I loved the serious minded study. I loved the Key to Theosophy, but I also loved talking about it, hearing people’s opinions, getting a feel for the book with both my mind and my intuition. I loved that theosophical lodges contain people of such a variety of backgrounds and spiritual stripes. I loved the balance of the mental, the social and the spiritual – mixed up occasionally with very real stories of spiritual experiences, which helped put my own into context. I loved that theosophists really did have a map against which the most important issues I came across in my own life could be measured.
17 years later I love being part of a lodge that manages to attract people under 40 😉 We were 4 this evening (jotting this down on arrival home). We even had a kid of 26 😉 I love leading a Key to Theosophy study-group which dove into the book, on our first try two weeks ago, as deeply as though it was the Secret Doctrine. I love that having been a member of the TS with my ears and eyes open, I could draw you a very decent map of the Dutch spiritual scene.
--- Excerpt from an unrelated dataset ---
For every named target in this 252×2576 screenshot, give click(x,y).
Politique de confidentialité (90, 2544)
I love being part of a lodge that has the whole package to offer newbies:
- An introductory course into theosophy
- A Key to Theosophy study group
- A Secret Doctrine Study group
- A Blavatsky Meditation Diagram meditation group
- Public lectures about topics as wide apart as parapsychology and spiritual experiences, Life after death, free will and karma and the Count the Saint Germaine.
I sympathize with the ULT, because they’ve made lodge work central to their approach to theosophy. I totally get that, except that as an organizational structure I just don’t believe in it. However, I do feel that the TS is perhaps a bit over structured. After all – the above list of lodge activities does not require as much administration as now often goes into it.
I find that now I get to use what I learned in my own spiritual process to help others stay with their feet on a path that’s at least a bit less perilous than it would be if they had to travel on their own. Not that I’m being their guru or anything – not me individually as an authority, but the group as fellow travelers who know the terrain and the map a bit. Together we show how life can take shape, without having to ignore the spiritual aspects that intrude upon it. It’s a great feeling to have everything fall into place.
You may have noticed – the number 17 is pretty strong here. Had I been allowed to help the TS in India next year, it would have happened in my 17th year of being a member (I got my diploma early 1994). Instead it’s turning out to be the year that I take my first serious spiritual steps outside the TS. I’m sure that however it pans out, the months I spend at the foot of the Himalayas will be life changing.
When I was asked how I saw my place in the TS in future, during the World Congress, I said that it depended on what the TS wanted of me. I’ll be where the work is that suits my talents best, whether inside or outside the Theosophical Society. I see two possible scenarios:
- The TS welcomes what I learn in India
- I find in the communities of Buddhism or Yoga a place of work the TS will not give me.
Whatever the future has in store for me though, I doubt I’ll leave the TS lodge work behind.